The four-way race for Waco City Council’s District 5 seat ended with incumbent Jim Holmes claiming victory by a large margin.
Holmes, senior vice president at First National Bank of Central Texas, will serve in the role for another two years after defeating educator and small business owner Charra Burns, climate change activist and retired doctor Alan Northcutt and local pastor and semi-retired performer Royce Montgomery.
Holmes thanked his supporters, advisory team, and District 5’s neighborhood associations for their support Saturday night. He said while “anything could happen” with such a crowded race, he’s glad to see so many people running for the position.
“These are very good people and I’m looking forward to working with them in the future,” Holmes said.
Holmes said his first priority for his new term is economic development and recovery, especially in the next two years.
He also thanked his wife Cindy and his family.
“I feel blessed,” Holmes said. “I love Waco and I look forward to serving.”
Holmes won with 1,163 votes, about 67%. Northcutt received 501 votes, or 21%. Montgomery received 141 votes and Burns received 97.
In Bellmead, Karen Coleman was elected to the Precinct 1 seat with 15 votes. She defeated Laura Guy, 15-14. Coleman had requested to have her name removed from the ballot. Incumbent Alfreda Love did not run for reelection.

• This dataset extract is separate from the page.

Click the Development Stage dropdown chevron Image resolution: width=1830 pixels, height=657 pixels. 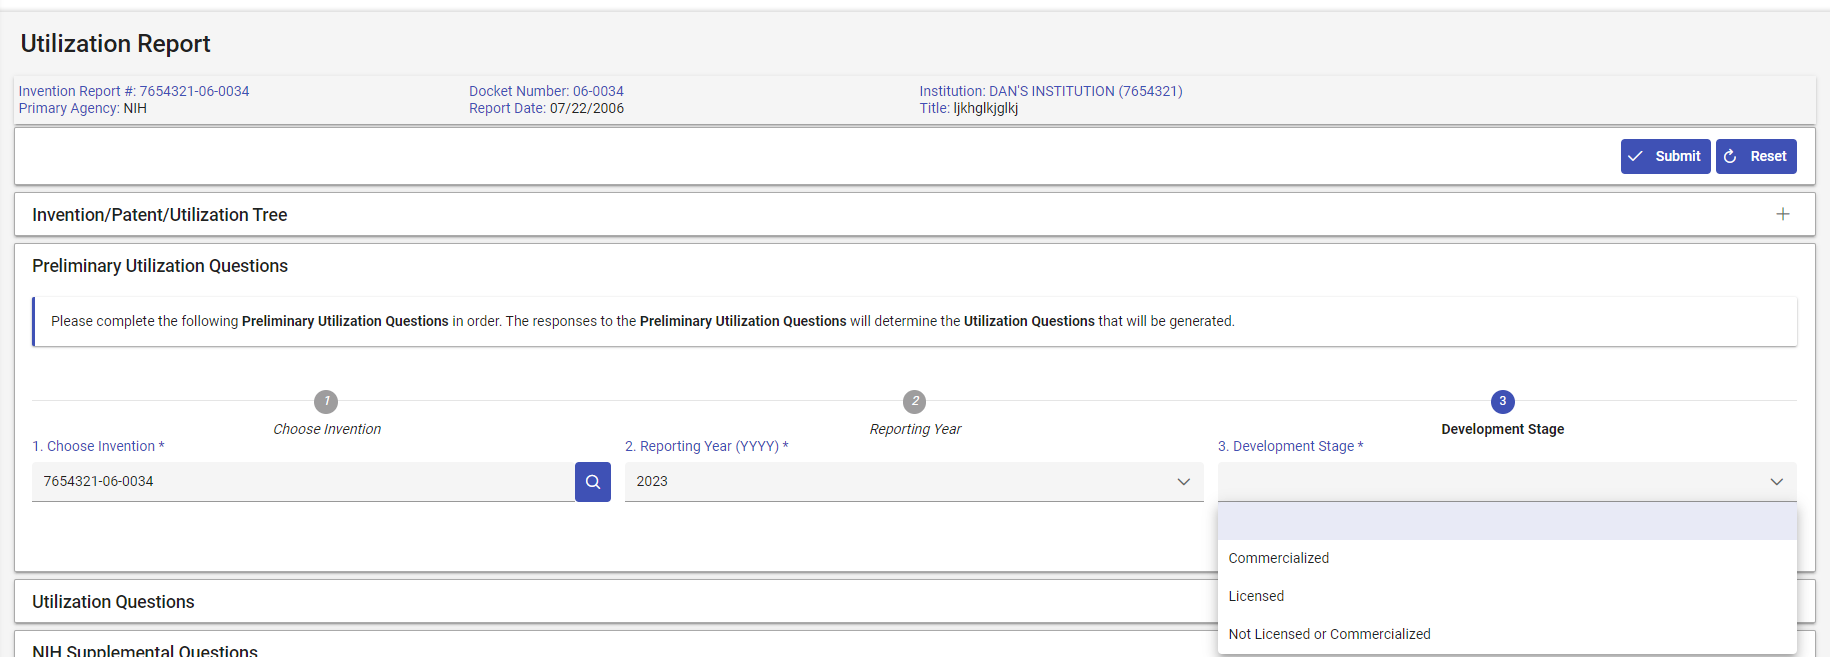1776,482
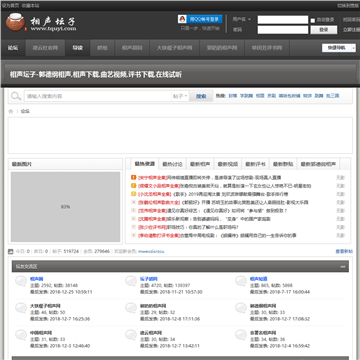
Task: Click the rank 1 badge icon in the hot list
Action: pos(134,178)
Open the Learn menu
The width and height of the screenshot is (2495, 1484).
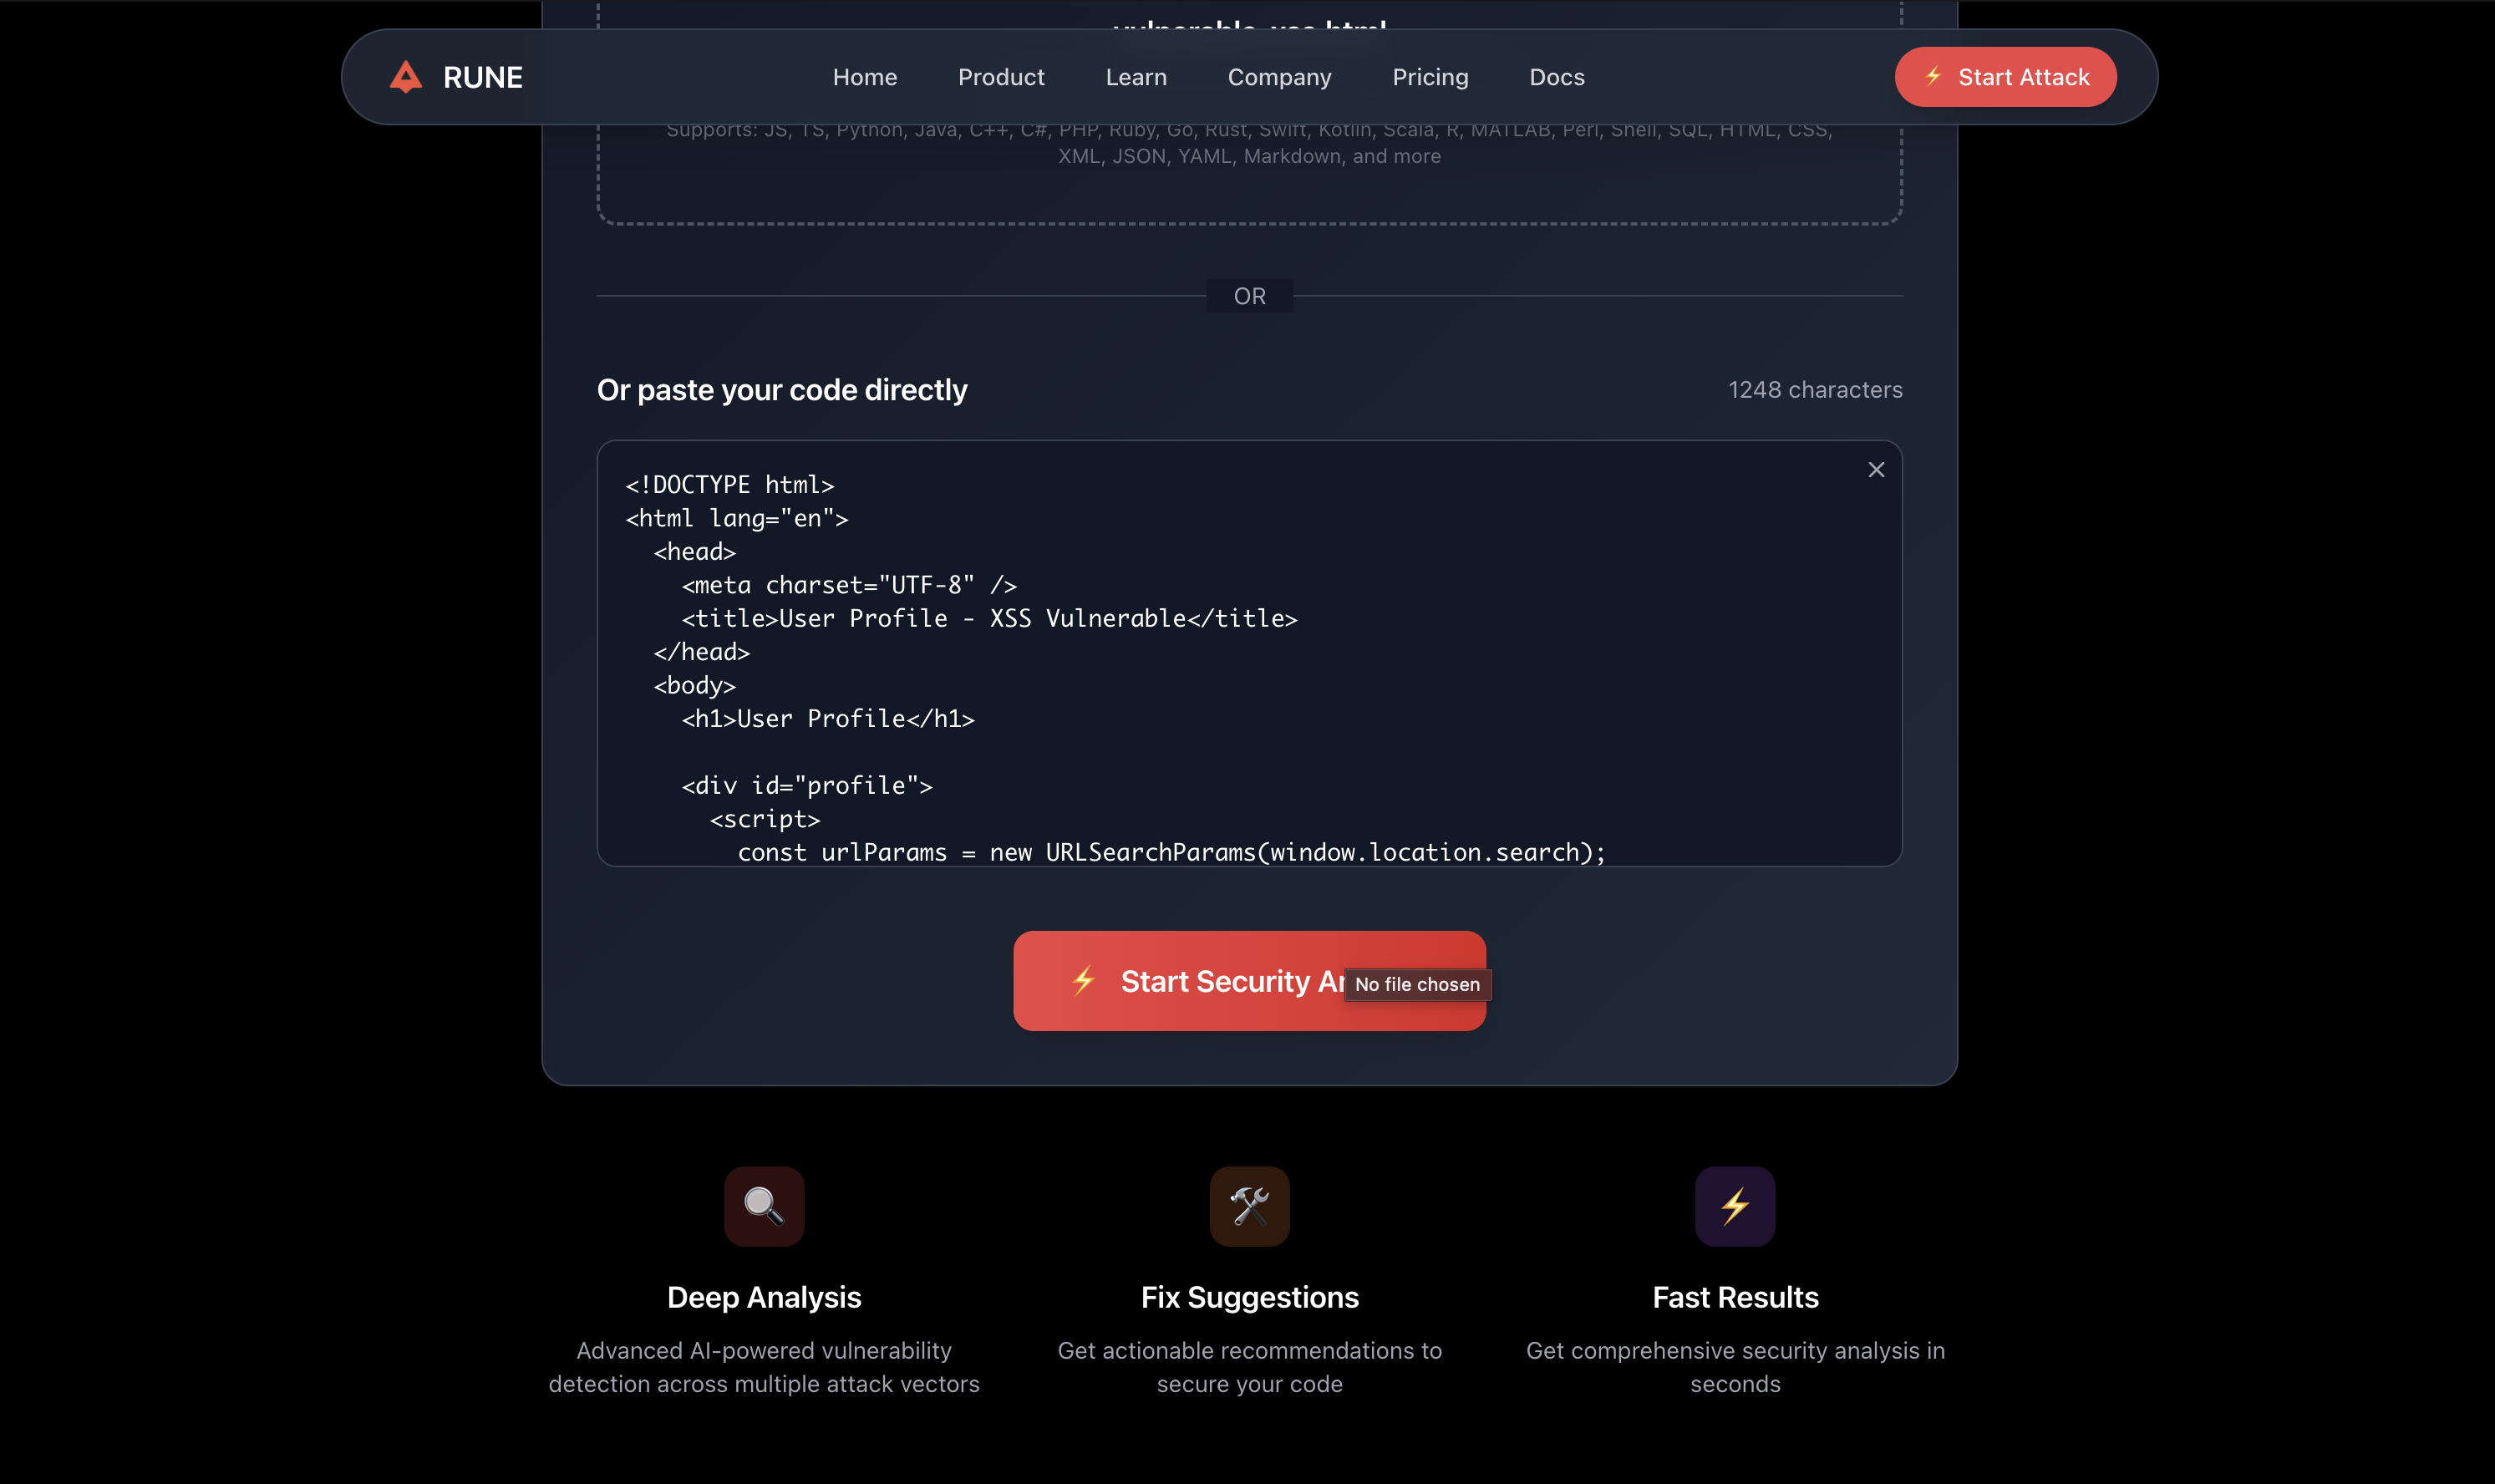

Bellmead City Secretary Holly Owens said Saturday that Coleman would hold the seat, unless she chooses to step down. If she does, the Bellmead City Council would then appoint a replacement on a majority vote.
In Precinct 2, incumbent Travis Gibson got 53 votes, defeating Melvin Cleveland, who got 31.
Bryan Winget won the three-way race for Precinct 5 with 38 votes. Challengers Brandon Bledsoe and incumbent Doss Youngblood received 13 and 24 votes, respectively.
Andrew J. Henderson Sr. ran unopposed for the McGregor City Council Ward 1 seat, receiving 11 votes. Steven Dutschmann, a business manager for Baylor University’s science building, won the Ward 3 race with 48 votes, narrowly beating out David Taylor, who received 42 votes. Sherry Adams was elected to the council’s at-large position with 129 votes, defeating Tony Ocampo, who received 101.
Lacy Lakeview Mayor Sharon Clark was ran unopposed for reelection.
In the city council race, the top three vote-getters in a four-candidate race won positions on the council. Bruce Bundrant lost his seat with only 20% of the vote. Incumbents Robert Plsek and Barbara Seitz kept their seats, while newcomer A “Niecey” Payne won 29% of the vote.
In the city of Beverly Hills, Lucy Miramontez-Sanchez defeated incumbent mayor David Gonzales by one vote, 18-17. Donate Sanchez was elected to Beverly Hills City Council with 27 votes.
On March 1, the Hewitt City Council canceled its council election and declared Charlie Turner, Bob Potter, Erica Bruce and Michael Bancale unopposed and reelected. Hewitt’s 16 propositions and Robinson’s 17 propositions all passed by wide margins.
The most significant changes in Robinson include electing the city’s mayor directly, and establishing that council members should be elected by majority vote to individual “places” on the council instead of the current system in which they are elected by plurality.
Many of the 16 propositions on the ballot in Hewitt involved charter language and powers delegated to the city manager for small expenditures.